(Records from a pointing dataset)
┄┄┄┄┄┄┄┄┄┄┄┄┄┄┄┄┄┄┄┄

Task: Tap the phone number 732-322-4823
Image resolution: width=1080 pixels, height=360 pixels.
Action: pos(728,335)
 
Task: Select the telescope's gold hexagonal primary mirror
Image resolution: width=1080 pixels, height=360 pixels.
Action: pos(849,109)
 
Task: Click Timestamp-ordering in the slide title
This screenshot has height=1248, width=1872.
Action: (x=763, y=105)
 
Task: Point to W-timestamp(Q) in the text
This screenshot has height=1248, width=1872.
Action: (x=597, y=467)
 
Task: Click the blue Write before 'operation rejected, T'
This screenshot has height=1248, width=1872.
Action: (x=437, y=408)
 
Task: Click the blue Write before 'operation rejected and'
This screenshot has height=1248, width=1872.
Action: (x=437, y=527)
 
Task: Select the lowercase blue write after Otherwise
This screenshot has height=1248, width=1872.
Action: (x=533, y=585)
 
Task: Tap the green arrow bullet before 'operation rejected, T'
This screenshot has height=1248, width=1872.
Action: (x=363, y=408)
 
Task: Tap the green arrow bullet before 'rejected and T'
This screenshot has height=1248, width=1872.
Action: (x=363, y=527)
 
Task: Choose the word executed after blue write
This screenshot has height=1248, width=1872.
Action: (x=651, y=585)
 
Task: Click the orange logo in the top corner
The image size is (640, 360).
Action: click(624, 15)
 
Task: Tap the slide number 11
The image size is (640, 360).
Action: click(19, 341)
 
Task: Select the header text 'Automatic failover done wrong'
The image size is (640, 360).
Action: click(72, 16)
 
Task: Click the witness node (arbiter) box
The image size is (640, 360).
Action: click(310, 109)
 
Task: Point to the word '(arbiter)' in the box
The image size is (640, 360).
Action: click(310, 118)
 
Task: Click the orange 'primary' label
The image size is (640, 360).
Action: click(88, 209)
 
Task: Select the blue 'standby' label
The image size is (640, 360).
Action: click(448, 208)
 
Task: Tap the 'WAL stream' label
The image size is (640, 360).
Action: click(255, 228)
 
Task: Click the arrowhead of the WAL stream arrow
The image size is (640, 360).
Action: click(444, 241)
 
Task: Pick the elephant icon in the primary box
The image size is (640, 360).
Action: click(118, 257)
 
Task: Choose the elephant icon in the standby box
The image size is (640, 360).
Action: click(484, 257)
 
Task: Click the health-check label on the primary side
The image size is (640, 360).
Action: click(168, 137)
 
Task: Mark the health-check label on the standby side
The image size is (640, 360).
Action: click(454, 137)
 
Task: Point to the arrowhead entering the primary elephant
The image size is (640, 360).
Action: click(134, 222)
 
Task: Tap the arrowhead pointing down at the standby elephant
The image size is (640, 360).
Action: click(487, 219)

┄┄┄┄┄┄┄┄┄┄┄┄┄┄┄┄┄┄┄┄

### [Stated problem]
In the stretch of the listing from the line containing "Task: Click the arrowhead" through the line containing "Action: click(454, 137)", rename "health-check" to "heartbeat" and leave everything else unchanged. Output only those lines.

### [Solution for this exercise]
Task: Click the arrowhead of the WAL stream arrow
The image size is (640, 360).
Action: click(444, 241)
 
Task: Pick the elephant icon in the primary box
The image size is (640, 360).
Action: click(118, 257)
 
Task: Choose the elephant icon in the standby box
The image size is (640, 360).
Action: click(484, 257)
 
Task: Click the heartbeat label on the primary side
The image size is (640, 360).
Action: click(168, 137)
 
Task: Mark the heartbeat label on the standby side
The image size is (640, 360).
Action: click(454, 137)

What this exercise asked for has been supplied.